According to Science Daily, the study was the first-of-its-kind, large scale analysis, which produced evidence that the foods we eat have a direct connection to our cognitive abilities in later years. Data from over 1,500 adults, aged 46 to 77 years, was collected through the UK BioBank, and analyzed by principal investigator Auriel Willette, an assistant professor in the Food Science and Human Nutrition department at ISU, and Brandon Klinedinst, a Neuroscience PhD candidate working in the same department. The study began in 2006, when participants were given a questionnaire designed to measure their ability to "think on the fly," along with questions about their food and alcohol consumption. Participants were then reassessed in 2012 and 2015.
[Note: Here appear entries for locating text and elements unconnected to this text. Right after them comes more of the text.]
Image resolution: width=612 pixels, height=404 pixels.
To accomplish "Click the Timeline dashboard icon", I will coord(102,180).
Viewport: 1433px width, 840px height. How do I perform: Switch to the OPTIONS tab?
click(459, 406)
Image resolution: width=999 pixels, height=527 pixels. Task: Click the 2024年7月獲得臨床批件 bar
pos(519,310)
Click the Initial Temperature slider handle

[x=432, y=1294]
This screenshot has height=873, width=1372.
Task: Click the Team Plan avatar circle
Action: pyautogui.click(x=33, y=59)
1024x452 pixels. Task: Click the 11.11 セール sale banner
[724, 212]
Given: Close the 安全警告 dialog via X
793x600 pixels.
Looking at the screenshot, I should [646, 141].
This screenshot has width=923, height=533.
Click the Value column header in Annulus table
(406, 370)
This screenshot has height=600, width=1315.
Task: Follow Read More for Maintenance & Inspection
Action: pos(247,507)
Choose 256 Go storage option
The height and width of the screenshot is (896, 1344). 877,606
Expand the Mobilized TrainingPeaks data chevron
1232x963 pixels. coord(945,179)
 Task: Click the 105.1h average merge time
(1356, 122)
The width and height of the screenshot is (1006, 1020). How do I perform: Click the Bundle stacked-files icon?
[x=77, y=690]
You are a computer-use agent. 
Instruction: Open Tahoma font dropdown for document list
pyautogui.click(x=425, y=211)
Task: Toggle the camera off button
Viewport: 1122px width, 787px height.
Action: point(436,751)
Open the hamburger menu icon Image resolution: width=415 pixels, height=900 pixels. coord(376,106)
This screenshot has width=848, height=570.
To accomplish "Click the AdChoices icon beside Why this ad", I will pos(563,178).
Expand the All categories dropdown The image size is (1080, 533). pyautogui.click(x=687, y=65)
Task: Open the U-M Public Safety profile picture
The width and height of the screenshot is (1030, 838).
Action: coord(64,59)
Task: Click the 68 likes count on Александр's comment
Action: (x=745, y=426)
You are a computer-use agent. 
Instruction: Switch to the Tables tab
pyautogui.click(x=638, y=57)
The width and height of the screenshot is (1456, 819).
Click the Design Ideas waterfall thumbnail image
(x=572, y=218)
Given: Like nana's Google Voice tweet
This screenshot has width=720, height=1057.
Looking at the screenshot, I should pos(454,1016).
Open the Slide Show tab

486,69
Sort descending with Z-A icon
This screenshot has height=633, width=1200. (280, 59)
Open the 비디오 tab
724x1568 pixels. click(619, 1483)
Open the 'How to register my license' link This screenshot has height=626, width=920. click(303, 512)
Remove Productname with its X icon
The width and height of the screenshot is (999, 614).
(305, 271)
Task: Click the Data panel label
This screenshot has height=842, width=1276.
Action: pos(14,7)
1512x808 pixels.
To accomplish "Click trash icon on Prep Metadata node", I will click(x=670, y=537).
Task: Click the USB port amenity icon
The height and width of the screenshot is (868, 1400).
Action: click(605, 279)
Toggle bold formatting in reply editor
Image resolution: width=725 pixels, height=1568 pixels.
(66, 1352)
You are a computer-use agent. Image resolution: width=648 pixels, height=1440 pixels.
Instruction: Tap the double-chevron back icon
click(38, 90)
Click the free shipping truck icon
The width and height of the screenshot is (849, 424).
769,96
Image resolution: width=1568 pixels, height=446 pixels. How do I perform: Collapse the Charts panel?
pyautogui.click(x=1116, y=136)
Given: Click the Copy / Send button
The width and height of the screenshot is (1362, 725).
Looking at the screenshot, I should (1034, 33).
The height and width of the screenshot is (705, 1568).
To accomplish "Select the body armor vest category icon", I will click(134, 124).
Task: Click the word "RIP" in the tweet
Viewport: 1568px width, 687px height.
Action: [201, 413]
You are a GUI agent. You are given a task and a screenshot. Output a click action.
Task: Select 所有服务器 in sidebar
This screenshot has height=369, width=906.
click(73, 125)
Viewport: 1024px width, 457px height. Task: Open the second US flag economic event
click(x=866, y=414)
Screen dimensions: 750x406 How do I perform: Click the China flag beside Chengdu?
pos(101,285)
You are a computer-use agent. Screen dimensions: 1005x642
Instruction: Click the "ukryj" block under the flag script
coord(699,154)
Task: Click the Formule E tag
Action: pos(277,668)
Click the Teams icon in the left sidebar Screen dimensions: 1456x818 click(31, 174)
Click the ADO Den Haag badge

The connection between food and cognitive abilities

Among the significant findings of the study, Willette and Klinedinst found that daily consumption of alcohol, particularly red wine, was related to improvements in cognitive function, and that cheese was "by far" shown to be the most protective food against the cognitive deterioration that comes with age. Don't go chugging and cheesing just yet, though; while studies have shown that low doses of alcohol can be beneficial, scientists are quick to point out that heavy alcohol consumption for prolonged periods is still a health hazard, and can even increase your risk of dementia (via Nature).

Perhaps the study's biggest takeaway is the strong connection between what you eat and your cognitive acuity as you age. Willette points out that clinical trials are needed to determine what dietary changes might be beneficial; but, she says, "I was pleasantly surprised that our results suggest that responsibly eating cheese and drinking red wine daily are not just good for helping us cope with our current COVID-19 pandemic, but perhaps also dealing with an increasingly complex world that never seems to slow down." Her colleague, Klinedinst, adds: "I believe the right food choices can prevent [Alzheimer's Disease] and cognitive decline altogether." We'll drink to that.